Like Axel von Fersen, Salomons, born in 1851, was a man out of time. But if Fersen was trapped in a courtly past, Salomons’ thinking penetrated far into the future. He was hindered only by the limits of his age. An early proponent of electricity, traffic control systems, and “horseless carriages,” he helped pull England into the twentieth century.
He noted that he “was born a mechanic,” and that his favorite toys in childhood were “a clockwork engine, some building bricks, and a box of tools.” His great-grandfather had been an astronomer and mathematician, his father an art collector. “Thus,” he wrote, “it comes about that I admire the beautiful when combined with mechanics.”
He had a decidedly Victorian grumpiness about him, along with the air of a sly professor. His biography described memberships in societies dealing with “astronomy, chemistry, civil engineering, geology, geography, meteorology, commerce, physics, military, inventions, archaeology, law, statistics, zoology, botany, agriculture, electrical engineering, photography, microscopy, and ‘self-propelled traffic’.”113
He wore impeccably tailored but slightly rumpled suits and kept a beard and mustache in the style of Freud over his sharp eyes and prominent nose. He often carried a watch attached to a long chain. At the other end was a small mechanical gun, a miniature six-shooter with an inch-long barrel. Some of his stolidity, as well as whimsy, comes out in his description of his early years, which he spent banging tools together rather than playing with soft toys:
A mechanic cannot be made any more than a painter, a poet or a musician. When I was young, nurseries were not ‘toy shops’ like they are today, and children were happier in consequence. I did want one thing mor
e — a Statham’s l0s. 6d. “Chemical Cabinet for Youths.” For years I looked into the window of a chemist shop where some were displayed in the king’s Road at Brighton, but my l0s. 6d. was not to be forthcoming for a long time. Looking back from my age today to that period, it may have been a merciful thing for the household that I did not possess the chemicals then.

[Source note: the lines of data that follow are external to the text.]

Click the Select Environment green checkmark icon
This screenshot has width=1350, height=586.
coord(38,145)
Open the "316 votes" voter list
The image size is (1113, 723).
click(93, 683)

Salomons’ love of watches came early. At the age of fourteen, he “made friends with a little working watch repairer, and I induced him to let me come into his shop from time to time in the evening, to learn to make pivots and do other work, also to repair jewelry.” He began taking repair work home, and he scraped together money for tools, “which were not many.”
At twenty-three, Salomons, having heard “Breguet’s name spoken of with reverence,” hunted down some of his work. On Regents Street, he found a larger Breguet clock, but at 150 pounds, the price was too dear for him. Ever the engineer, he was content to “study it carefully in his mind” and leave it for another, vowing “never to buy on my own judgment until I have had proper experience.”
The bug truly bit when he visited another shop on Bond Street. There, he found a Breguet perpetuelle that was not running. A quick inspection of the movement found that an “inexperienced watchmaker [had] broken a wheel,” a quick fix for a polymath like Salomons, and he discuss the piece with the proprietor of the shop who “pointed out and explained all the complicated details and the beauty of Breguet’s workmanship.”114
Over his lifetime, Salomons would assemble a massive collection of Breguet timepieces — some 140 of them, including a number of contemporary works by the firm that still bore the watchmaker’s name. It was the defining assemblage of Breguet’s oeuvre, and Salomons kept it at Broomhill, his castle-like estate in Kent County, England, which had an opulent theatre with side parlors bearing the names of various great inventors.